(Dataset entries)

============

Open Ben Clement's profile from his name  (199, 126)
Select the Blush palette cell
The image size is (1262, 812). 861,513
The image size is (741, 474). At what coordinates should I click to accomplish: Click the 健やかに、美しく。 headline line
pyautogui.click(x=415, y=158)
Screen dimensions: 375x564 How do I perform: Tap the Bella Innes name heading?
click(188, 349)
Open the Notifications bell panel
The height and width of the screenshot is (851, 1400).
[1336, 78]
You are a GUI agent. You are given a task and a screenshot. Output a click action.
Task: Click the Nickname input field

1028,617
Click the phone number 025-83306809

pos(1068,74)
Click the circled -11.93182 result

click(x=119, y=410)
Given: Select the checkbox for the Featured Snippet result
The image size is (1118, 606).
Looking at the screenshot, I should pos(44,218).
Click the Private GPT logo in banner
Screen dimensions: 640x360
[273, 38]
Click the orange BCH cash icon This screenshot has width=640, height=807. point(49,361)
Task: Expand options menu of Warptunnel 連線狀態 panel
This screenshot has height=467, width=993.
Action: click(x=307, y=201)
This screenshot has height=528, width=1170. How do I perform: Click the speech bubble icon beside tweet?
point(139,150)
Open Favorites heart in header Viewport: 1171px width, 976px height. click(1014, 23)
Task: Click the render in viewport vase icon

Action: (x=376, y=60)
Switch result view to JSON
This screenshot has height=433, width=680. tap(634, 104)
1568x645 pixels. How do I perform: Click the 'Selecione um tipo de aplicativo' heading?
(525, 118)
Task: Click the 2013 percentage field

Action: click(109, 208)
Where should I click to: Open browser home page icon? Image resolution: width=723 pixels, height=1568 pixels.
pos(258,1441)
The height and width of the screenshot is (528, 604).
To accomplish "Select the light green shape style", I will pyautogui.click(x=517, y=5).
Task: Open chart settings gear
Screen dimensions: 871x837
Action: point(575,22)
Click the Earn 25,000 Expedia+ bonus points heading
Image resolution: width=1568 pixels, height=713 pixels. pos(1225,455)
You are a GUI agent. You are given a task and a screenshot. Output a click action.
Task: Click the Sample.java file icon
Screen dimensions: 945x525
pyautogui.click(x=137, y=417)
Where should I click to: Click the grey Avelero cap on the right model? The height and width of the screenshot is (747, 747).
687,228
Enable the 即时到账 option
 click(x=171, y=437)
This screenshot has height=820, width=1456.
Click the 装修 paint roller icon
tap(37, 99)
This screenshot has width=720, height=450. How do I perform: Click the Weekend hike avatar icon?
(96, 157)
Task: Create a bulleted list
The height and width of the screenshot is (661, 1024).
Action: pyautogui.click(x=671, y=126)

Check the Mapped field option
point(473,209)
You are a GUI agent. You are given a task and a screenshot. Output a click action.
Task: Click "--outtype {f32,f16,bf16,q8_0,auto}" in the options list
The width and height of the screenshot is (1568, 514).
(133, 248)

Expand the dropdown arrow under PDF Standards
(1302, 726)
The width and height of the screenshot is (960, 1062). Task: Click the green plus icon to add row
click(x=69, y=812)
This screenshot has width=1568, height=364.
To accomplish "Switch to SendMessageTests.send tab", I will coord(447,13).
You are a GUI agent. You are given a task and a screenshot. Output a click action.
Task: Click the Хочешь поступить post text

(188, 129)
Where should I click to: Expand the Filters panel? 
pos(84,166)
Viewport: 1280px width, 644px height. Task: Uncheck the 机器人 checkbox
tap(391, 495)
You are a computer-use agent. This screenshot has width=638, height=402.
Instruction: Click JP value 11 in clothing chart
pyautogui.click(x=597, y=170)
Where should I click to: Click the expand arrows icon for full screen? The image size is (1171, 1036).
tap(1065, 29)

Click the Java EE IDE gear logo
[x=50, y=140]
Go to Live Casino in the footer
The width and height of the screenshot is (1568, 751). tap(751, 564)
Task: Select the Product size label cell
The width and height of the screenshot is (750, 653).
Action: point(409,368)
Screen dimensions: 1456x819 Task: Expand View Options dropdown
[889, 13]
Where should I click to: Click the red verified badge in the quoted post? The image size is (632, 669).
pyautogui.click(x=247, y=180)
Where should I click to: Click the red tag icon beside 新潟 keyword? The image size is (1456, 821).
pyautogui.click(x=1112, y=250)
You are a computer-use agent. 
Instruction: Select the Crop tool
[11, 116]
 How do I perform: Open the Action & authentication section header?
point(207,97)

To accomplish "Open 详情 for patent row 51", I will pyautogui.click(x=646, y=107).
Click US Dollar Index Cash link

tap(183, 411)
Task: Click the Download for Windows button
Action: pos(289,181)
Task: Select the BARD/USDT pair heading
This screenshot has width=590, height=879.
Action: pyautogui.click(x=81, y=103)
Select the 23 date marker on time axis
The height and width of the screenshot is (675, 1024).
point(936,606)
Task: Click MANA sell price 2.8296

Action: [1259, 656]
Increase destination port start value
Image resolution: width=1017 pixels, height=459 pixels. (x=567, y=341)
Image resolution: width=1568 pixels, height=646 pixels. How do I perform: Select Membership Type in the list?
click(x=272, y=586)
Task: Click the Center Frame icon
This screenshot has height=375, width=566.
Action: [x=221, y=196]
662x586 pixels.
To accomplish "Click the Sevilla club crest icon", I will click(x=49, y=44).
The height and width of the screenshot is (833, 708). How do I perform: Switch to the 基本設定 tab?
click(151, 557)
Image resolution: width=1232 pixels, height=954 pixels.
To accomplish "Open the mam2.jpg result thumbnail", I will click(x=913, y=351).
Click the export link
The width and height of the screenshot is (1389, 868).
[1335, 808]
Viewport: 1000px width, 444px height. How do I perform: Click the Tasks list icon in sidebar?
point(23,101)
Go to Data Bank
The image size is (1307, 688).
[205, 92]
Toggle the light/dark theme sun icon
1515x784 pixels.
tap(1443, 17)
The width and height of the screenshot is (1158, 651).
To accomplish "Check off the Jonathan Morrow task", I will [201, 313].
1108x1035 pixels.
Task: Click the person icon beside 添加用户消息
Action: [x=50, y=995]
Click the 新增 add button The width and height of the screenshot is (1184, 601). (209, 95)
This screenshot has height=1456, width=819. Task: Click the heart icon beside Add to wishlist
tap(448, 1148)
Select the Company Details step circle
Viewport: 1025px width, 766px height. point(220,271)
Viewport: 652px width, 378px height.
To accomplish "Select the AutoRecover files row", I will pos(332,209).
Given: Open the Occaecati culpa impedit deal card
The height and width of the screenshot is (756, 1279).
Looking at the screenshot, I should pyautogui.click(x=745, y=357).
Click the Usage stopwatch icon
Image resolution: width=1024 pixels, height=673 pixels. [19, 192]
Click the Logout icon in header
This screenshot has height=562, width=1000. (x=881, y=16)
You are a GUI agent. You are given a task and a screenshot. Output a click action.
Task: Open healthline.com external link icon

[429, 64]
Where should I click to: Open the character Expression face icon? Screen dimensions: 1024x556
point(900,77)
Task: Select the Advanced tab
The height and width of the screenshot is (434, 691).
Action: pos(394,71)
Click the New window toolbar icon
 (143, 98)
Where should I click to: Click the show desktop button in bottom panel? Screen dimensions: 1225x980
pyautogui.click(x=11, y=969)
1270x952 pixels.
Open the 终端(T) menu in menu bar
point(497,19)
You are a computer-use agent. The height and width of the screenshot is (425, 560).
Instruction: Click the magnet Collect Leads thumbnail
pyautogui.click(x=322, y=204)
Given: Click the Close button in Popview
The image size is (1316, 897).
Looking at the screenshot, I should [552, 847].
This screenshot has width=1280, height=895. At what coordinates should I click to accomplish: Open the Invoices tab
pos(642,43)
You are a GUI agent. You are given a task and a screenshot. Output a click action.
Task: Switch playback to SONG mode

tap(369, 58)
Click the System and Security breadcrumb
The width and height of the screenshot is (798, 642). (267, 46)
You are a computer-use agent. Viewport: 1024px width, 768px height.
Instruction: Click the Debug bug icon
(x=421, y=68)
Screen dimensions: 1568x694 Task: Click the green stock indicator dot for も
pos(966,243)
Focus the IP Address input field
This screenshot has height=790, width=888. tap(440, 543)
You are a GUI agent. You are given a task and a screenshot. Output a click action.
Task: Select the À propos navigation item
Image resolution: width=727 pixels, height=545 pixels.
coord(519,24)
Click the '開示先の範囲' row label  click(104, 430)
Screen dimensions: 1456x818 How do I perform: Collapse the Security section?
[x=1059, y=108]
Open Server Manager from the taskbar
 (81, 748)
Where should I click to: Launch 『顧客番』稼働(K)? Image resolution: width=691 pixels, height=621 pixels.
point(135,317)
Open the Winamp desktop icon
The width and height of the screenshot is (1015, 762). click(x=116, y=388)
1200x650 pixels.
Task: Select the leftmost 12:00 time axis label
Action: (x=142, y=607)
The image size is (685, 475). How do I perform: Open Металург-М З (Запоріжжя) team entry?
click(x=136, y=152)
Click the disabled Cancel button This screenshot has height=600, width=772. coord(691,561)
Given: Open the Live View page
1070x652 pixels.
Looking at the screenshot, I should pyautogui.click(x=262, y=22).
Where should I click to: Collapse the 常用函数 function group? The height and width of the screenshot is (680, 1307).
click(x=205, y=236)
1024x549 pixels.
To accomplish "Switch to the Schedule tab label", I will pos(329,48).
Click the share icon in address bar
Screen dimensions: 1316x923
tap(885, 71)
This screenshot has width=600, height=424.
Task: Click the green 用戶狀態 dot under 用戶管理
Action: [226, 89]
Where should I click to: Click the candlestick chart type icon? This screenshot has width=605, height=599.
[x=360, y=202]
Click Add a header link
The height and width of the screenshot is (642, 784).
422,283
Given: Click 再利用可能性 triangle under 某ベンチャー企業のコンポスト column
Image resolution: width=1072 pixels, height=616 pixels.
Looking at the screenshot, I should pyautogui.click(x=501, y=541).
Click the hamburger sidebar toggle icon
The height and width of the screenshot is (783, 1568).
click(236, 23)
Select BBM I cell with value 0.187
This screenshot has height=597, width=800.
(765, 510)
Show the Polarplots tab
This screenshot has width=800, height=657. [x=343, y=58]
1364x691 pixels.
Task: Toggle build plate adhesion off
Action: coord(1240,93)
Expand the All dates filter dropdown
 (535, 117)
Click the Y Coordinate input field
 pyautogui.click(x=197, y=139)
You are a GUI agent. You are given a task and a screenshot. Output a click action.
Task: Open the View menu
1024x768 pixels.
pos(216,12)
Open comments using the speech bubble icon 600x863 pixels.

============

WORK REQUIRED: Gather from the entries above all lines that include the string "computer".

RESULT OF THE TASK:
You are a computer-use agent. This screenshot has width=638, height=402.
You are a computer-use agent. 
You are a computer-use agent. The height and width of the screenshot is (425, 560).
You are a computer-use agent. Viewport: 1024px width, 768px height.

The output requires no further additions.